Crescem pedidos de nulidade de uniões no religioso, o que reassegura o direito de participar dos sacramentos

Brasileiro volta à igreja para "descasar"

FREE-LANCE PARA A FOLHA

DA AGÊNCIA FOLHA
DA REPORTAGEM LOCAL

Ao mesmo tempo em que o brasileiro se casa menos na igreja -e nos cartórios- e aposta nos casamentos informais, como aponta o Censo 2000, cresce o número dos que requerem a nulidade seu casamento na Igreja Católica para reconquistar o direito de participar dos sacramentos e, eventualmente, serem autorizados a contrair segundas núpcias.
Somente no Tribunal do Juízo Regional do Rio de Janeiro, que atende também Duque de Caxias, Nova Iguaçu e outros municípios da região metropolitana, são cerca de 120 pedidos de nulidade por mês, de acordo com o padre Abílio Vasconcelos, juiz do tribunal e diretor do Instituto Superior do Direito Canônico -filial da Universidade Gregoriana de Roma. Segundo o Censo 2000, o Rio é o Estado que tem menor percentual de católicos (57,2%). De 1900 a 1950, apenas dois pedidos de nulidade foram concedidos no Rio.

## Dados fornecidos
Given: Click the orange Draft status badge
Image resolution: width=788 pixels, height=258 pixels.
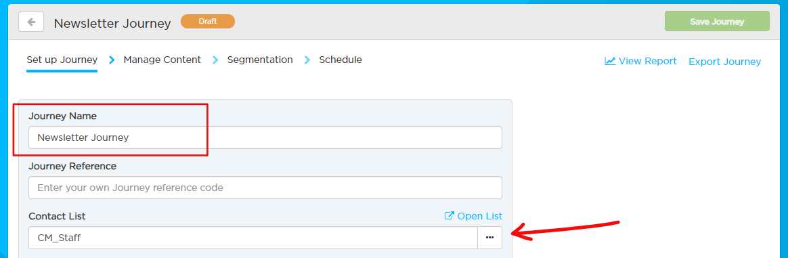Looking at the screenshot, I should tap(208, 21).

## Requisitos da tarefa
Segundo o texto sobre os pedidos de nulidade de casamento, quantos pedidos por mês chegam ao Tribunal do Juízo Regional do Rio de Janeiro? Os dados constituem um material à parte, sem relação com o texto.

## Resolução comentada
Cerca de 120 pedidos de nulidade por mês.